**What the task requires:** For the listing below, output exactly the lines from the line with "The width and height of the screenshot is (2147, 1176)." up to and including the line with "The width and height of the screenshot is (1932, 1932).", and no other lines.
[[ The input open ]]
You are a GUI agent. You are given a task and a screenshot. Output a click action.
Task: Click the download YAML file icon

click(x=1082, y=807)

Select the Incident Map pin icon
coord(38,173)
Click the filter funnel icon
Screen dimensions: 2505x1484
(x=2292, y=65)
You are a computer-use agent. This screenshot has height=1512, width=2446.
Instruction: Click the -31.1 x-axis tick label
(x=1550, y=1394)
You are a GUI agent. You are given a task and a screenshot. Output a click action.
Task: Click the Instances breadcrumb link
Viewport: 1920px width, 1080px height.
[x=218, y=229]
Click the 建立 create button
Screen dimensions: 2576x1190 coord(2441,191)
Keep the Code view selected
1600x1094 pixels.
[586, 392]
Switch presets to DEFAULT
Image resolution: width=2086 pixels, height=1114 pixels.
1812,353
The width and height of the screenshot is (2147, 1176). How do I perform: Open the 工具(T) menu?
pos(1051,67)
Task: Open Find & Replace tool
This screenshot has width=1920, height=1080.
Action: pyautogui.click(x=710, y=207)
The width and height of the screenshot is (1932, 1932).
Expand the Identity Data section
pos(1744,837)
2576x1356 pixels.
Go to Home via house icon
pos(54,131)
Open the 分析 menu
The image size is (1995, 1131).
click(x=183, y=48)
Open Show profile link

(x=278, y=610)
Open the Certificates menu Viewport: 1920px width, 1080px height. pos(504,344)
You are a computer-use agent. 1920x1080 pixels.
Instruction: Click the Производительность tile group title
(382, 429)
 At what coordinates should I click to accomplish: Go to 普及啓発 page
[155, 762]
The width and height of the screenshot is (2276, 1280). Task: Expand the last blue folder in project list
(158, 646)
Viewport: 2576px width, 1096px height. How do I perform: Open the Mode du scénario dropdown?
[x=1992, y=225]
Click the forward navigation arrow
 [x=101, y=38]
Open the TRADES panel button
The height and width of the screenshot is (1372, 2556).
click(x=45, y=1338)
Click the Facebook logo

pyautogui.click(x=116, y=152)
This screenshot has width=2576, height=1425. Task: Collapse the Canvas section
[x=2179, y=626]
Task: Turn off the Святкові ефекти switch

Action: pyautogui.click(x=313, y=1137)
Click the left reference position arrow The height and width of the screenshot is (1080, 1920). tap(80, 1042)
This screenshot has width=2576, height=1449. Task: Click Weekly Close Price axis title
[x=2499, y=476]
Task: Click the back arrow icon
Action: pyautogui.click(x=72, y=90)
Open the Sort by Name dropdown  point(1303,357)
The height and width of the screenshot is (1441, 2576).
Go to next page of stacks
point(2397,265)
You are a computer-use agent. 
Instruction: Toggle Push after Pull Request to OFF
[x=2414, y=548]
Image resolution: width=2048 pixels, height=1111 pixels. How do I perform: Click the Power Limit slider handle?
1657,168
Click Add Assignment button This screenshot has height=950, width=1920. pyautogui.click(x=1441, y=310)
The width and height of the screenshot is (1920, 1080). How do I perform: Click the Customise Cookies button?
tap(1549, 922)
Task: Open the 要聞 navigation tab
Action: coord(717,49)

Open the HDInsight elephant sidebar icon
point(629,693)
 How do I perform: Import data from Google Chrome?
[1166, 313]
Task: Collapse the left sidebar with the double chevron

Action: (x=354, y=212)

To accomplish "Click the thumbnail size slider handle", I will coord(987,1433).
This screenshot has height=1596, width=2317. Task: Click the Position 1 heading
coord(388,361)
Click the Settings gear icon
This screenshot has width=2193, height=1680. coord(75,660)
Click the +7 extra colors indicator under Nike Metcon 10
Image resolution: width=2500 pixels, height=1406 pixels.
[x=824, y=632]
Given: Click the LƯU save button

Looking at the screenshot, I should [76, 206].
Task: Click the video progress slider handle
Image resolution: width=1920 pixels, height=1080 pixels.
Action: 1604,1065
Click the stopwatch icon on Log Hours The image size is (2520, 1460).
[[ The input closed ]]
**Problem solution:**
The width and height of the screenshot is (2147, 1176). How do I perform: Open the 工具(T) menu?
pos(1051,67)
Task: Open Find & Replace tool
This screenshot has width=1920, height=1080.
Action: pyautogui.click(x=710, y=207)
The width and height of the screenshot is (1932, 1932).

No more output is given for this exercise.